# Why MBTI Tests Suck (F vs T)



## Spades (Aug 31, 2011)

So, many of you have realized that MBTI tests, especially the ones based on 4 dichotomies, can be really horrible. And I mean really. They have pretty much detached from cognitive functions entirely, and this makes it extremely difficult when one is determining their type: Jung's theory? Cognitive functions? Descriptions? MBTI tests? How can one determine such things if they are not consistent?

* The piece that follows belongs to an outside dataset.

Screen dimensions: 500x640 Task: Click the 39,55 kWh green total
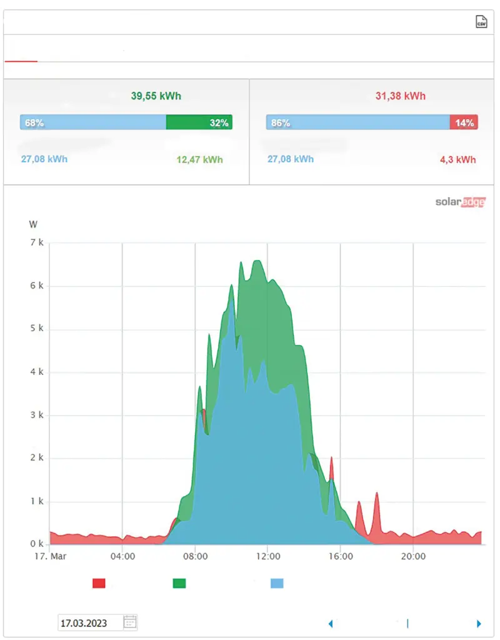tap(156, 96)
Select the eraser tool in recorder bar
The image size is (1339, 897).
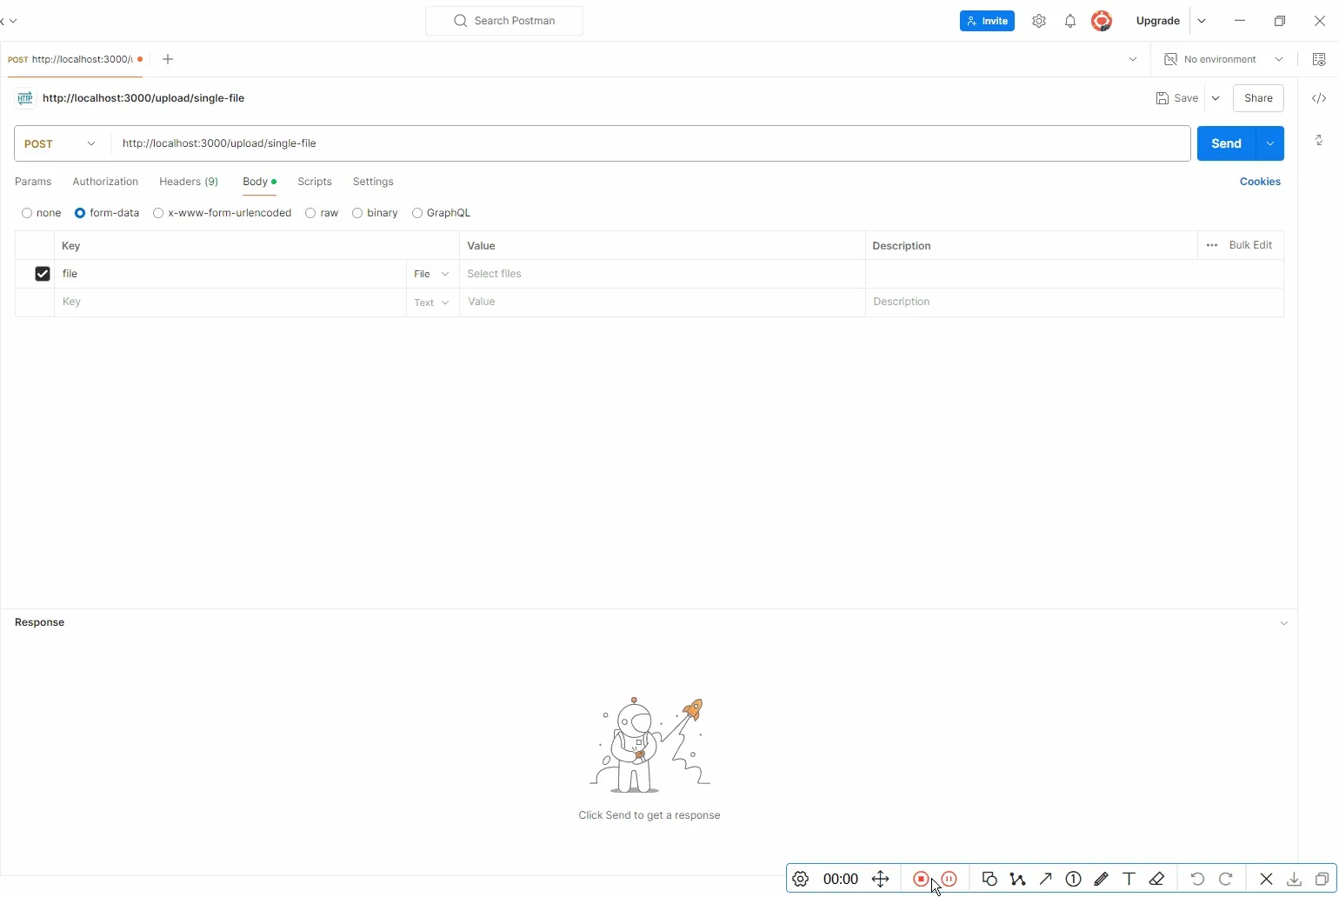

I have taken one particular example of a test often found in signatures: Here. I've chosen to focus on F vs T for this example. This is because I *always* score highly on T in tests, despite suspecting I have strong Fi use. It can be unfortunate in situations where one uses a particular cognitive function and the test simply cannot pick up on it, giving inaccurate results. I have seen this in the other dichotomies just as often.

*Remember, both F and T are rational.*
All of Fi, Fe, Ti and Te are rational functions. They come to logically consistent conclusions through different filters. S and N are irrational, as they are data collectors, not filters.

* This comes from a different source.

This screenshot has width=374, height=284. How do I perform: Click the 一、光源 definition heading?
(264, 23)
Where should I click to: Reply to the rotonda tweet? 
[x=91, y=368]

I will take an *Fi approach* to this analysis. So, here we go:



> 2. When in conversation, I
> say things as they are
> am careful to avoid conflict


More related to social confidence/comfort. Could be Enneagram 9 related.



> 6. I am quick to
> critique
> compliment


Quickness is irrelevant, and whether you notice something positive or negative depends on you.



> 9. I dislike it when people are too
> insensitive
> emotional


Emotionality has nothing to do with F vs T. That is what "Neuroticism" refers to in Big Five. I suspect like attracts like in that regard.



> 10. Talking about feelings and emotions is
> easy
> difficult


This is more in the realm of introversion/extroversion, but probably has more to do with how reserved one is.



> 21. I prefer someone who is
> empathetic
> efficient


My guess is that this one may be more Te related.



> 23. When judging others I am
> impartial
> partial


Way too vague. Would people admit they are partial?



> 27. When there is a need to correct someone, I am
> quick to do it
> afraid to hurt their feelings


An Fi user could stand up for their principles without regard for others. Might also be Enneagram 1 related.



> 34. When dealing with problems I focus on the
> people
> issues


Way too broad. Sometimes the issue will primarily involve people, other times it will not. F is about values, not people.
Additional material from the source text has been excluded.